=== Section Start ===

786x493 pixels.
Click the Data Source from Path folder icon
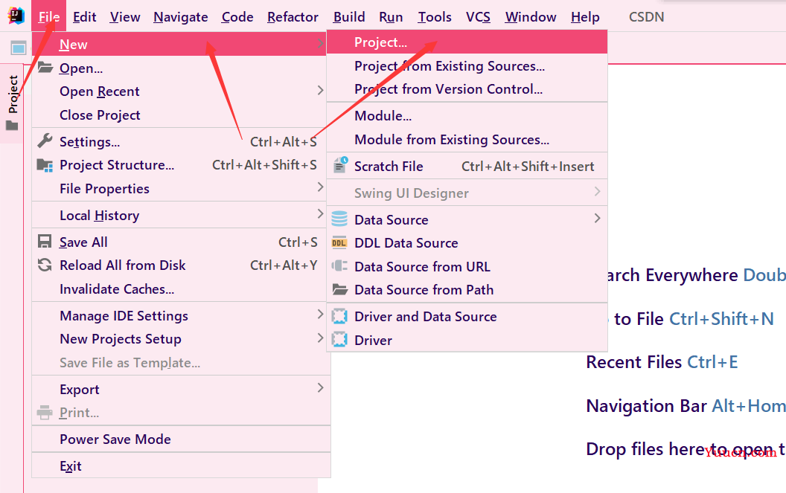340,289
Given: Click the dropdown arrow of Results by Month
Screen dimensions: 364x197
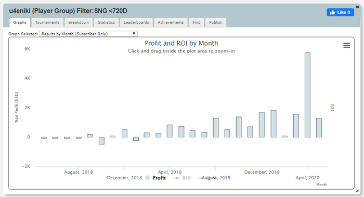Looking at the screenshot, I should 134,34.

=== Section End ===

- Task brief:
Drop the pictures and reproduce the rest of the data exactly.

- Written answer:
786x493 pixels.
Click the Data Source from Path folder icon
340,289
Given: Click the dropdown arrow of Results by Month
Screen dimensions: 364x197
Looking at the screenshot, I should 134,34.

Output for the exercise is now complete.